The epoxy groups in component C may be introduced by methods familiar to those skilled in the art. These methods in particular are epoxidation with peroxides or peracids, that is to say esters of glycerol with carboxylic acids containing double bonds are reacted with peroxides or peracids. In the process, some or all of the C═C double bonds in the triacylglycerols react to form epoxide groups. The triacylglycerols are therefore partially or completely epoxidized. Preferably, at least 90%, more preferably at least 95%, more preferably still at least 98%, of the C═C double bonds originating from the unsaturated carboxylic acids in the triacylglycerols are epoxidized. Component C is preferably a mixture of different compounds, as is the case, for example, with the use of epoxidized soybean oil. The OH numbers of these mixtures are preferably between 180 and 300 mg KOH/g (method 2011-0232602-92D of Currenta GmbH & Co. OHG. Leverkusen, corresponding to DIN EN LSO 2554:1998-10 with pyridine as solvent). The acid numbers of these mixtures are preferably below 1 mg KOH/g; they are more preferably ≤0.5 mg KOH/g, determined by means of DIN EN ISO 2114:2006-11. The iodine number of the mixtures according to Wijs is preferably ≤5.0 g of iodine/100 g, more preferably ≤3.0 g of iodine/100 g (method 2201-0152902-95D of Currenta GmbH & Co. OHG, Leverkusen). The oxirane number is preferably 5 to 10 g of O2/100 g, particularly preferably 6.3 to 8.0 g of O2/100 g.
The polycarbonate-containing compositions contain 0.05% to 10.0% by weight, preferably 0.1% to 8.0% by weight, more preferably 0.2% to 6.0% by weight, more preferably still 0.2% to 1.0% by weight, particularly preferably up to 0.8% by weight, of component C.
The compositions according to the invention may additionally contain heat stabilizers D). Suitable heat stabilizers are in particular phosphorus-based stabilizers selected from the group of the phosphates, phosphites, phosphonites, phosphines and mixtures thereof. It is also possible to use mixtures of different compounds from one of these subgroups, for example two phosphites.

+ + + +

ASSIGNED TASK 1:
In the rows, switch "screenshot" to "screen capture" starting with the line that contains "has height=700, width=1040." and going on through the line that contains "elapsed-label: 经过时间: is", and give those lines without the pictures.
The text and the rows that follow have no connection to each other.

EXTRACTED INFORMATION:
+ + + +

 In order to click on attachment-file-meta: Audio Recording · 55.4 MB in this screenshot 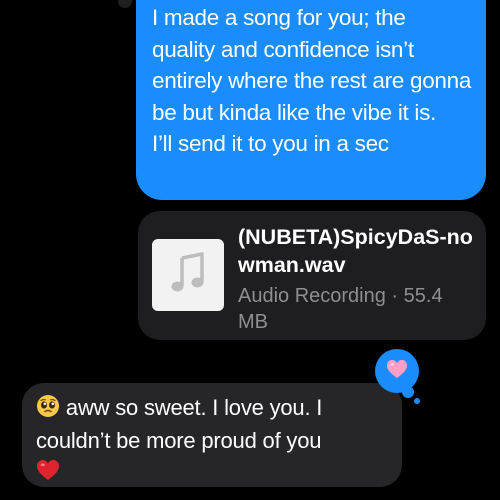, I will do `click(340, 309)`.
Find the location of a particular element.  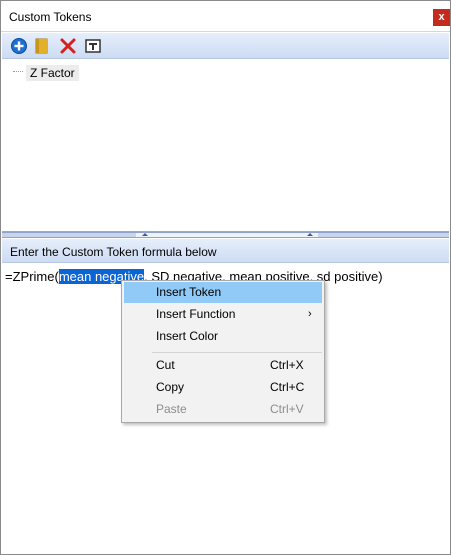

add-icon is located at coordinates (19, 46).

+ + + +

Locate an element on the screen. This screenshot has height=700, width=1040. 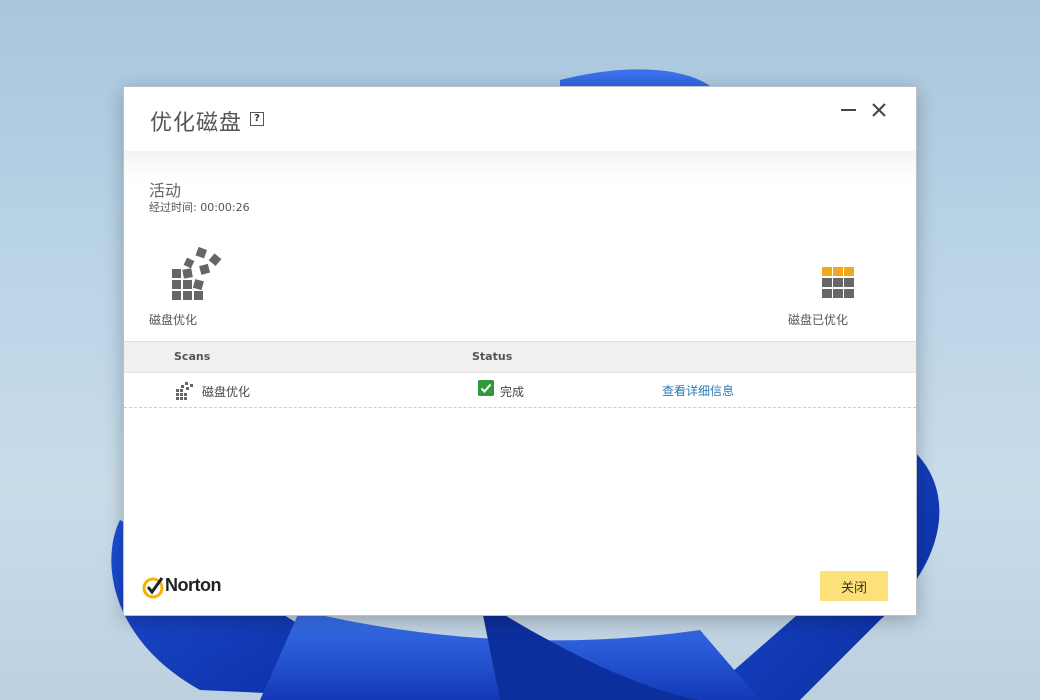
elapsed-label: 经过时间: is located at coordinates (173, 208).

+ + + +

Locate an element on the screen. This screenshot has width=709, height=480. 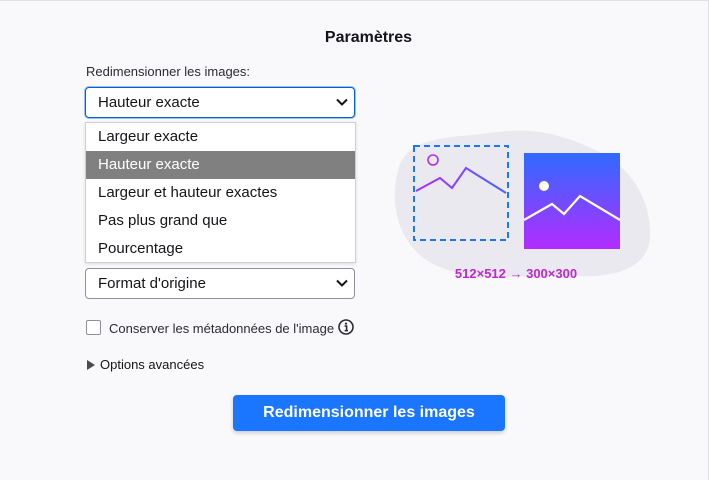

+ + + +

ASSIGNED TASK 2:
Resume the passage on polycarbonate compositions, carrying on after its last sentence.

EXERCISE ANSWER 1:
Locate an element on the screen. This screen capture has height=700, width=1040. 
elapsed-label: 经过时间: is located at coordinates (173, 208).

EXERCISE ANSWER 2:
Heat stabilizers preferably used are phosphorus compounds having the oxidation number +III, in particular phosphines and/or phosphites.
Particularly preferably suitable heat stabilizers are triphenylphosphine, tris(2,4-di-tert-butylphenyl) phosphite (Irgafos® 168), tetrakis(2,4-di-tert-butylphenyl)-[1,1-biphenyl]-4,4′-diylbisphosphonite, octadecyl 3-(3,5-di-tert-butyl-4-hydroxyphenyl)propionate (Irganox® 1076), bis(2,4-dicumylphenyl)pentaerythritol diphosphite (Doverphos® S-9228), bis(2,6-di-tert-butyl-4-methylphenyl)pentaerythritol diphosphite (ADK STAB PEP-36).
They are used alone or in a mixture (for example Irganox® B900 (mixture of Irgafos® 168 and Irganox® 1076 in a 4:1 ratio) or Doverphos® S-9228 with Irganox® B900/Irganox® 1076).
The heat stabilizers are preferably used in amounts of up to 1.0% by weight, more preferably 0.003% to 1.0% by weight, more preferably still 0.005% to 0.5% by weight, particularly preferably 0.01% to 0.2% by weight.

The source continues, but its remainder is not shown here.